Now based in Rwanda, she is COO at ­OffGridBox, a Boston-based startup whose all-in-one system uses energy from solar panels to charge batteries and purify water. Its customers include NGOs, businesses, farms, schools, hospitals and clinics, and homeowners. 

COURTESY PHOTO

After graduation, Wu ran Global Cycle Solutions, which she’d founded to bring a bicycle-powered maize sheller to smallholder farmers in Tanzania after winning the business plan portion of the MIT $100K Entrepreneurship Competition. “The part that impressed me most about Tanzania was how people could have so little but be so generous,” she says. “And I stuck with it because I love the fieldwork. Some people might think, ‘Oh, bucket showers, car breakdowns—it’s hard work,’ but for me, I’ve always taken it as adventure.” 

As Wu traveled to rural areas trying to sell her maize sheller and became fluent in Swahili, she learned that solar-powered products were in high demand in these communities. She shifted Global Cycle Solutions to distributing solar lights before selling the business in 2017. 
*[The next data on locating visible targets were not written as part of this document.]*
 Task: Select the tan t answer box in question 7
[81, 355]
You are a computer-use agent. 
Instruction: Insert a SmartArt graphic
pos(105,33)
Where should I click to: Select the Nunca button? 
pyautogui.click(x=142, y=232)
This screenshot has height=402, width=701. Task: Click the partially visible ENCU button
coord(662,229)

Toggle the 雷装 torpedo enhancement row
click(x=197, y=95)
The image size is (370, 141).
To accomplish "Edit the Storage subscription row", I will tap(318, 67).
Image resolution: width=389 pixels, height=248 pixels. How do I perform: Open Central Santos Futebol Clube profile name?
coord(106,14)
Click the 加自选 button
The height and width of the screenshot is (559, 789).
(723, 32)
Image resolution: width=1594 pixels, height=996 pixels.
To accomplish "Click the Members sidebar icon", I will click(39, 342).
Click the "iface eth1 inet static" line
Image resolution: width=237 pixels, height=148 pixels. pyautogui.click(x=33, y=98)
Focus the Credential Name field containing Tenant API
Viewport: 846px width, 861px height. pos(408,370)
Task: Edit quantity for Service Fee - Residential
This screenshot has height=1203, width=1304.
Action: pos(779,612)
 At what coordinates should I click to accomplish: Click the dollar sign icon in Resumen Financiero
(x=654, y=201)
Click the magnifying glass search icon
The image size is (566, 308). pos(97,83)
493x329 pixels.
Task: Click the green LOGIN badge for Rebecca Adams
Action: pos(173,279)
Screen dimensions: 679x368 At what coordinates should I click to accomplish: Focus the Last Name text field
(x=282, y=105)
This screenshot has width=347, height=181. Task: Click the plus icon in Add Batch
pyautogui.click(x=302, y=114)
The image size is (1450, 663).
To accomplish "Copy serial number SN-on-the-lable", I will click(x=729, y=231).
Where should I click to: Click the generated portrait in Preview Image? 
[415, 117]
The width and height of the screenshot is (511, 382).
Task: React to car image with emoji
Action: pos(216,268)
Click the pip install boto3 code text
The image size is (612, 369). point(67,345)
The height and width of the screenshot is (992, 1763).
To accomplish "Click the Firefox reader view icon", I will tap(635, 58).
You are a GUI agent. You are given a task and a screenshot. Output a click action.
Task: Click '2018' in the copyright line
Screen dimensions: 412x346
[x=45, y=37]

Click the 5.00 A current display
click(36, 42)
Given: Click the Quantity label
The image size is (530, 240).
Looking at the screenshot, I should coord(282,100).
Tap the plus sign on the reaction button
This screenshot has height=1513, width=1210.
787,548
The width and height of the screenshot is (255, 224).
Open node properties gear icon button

Wu joined OffGridBox because the startup’s solar-powered system—which is contained in one 6x6x6-foot shipping container—appealed to her as a sustainable, affordable solution for developing economies and remote locations lacking electrical infrastructure. The benefit of the boxes has become especially clear during the pandemic: the company was awarded funding through the USAID Power Africa Opportunities Program to electrify six government health centers, which serve thousands of patients a month. 

Wu says these centers previously had insufficient power, especially to support vaccine refrigerators, sterilizers, and infant warmers. Now they have power 24/7. “OffGridBox helps nurses and doctors save lives,” she says. “With close to 60% of sub-Saharan Africa’s health-care facilities lacking access to electricity, there is plenty more work to do.”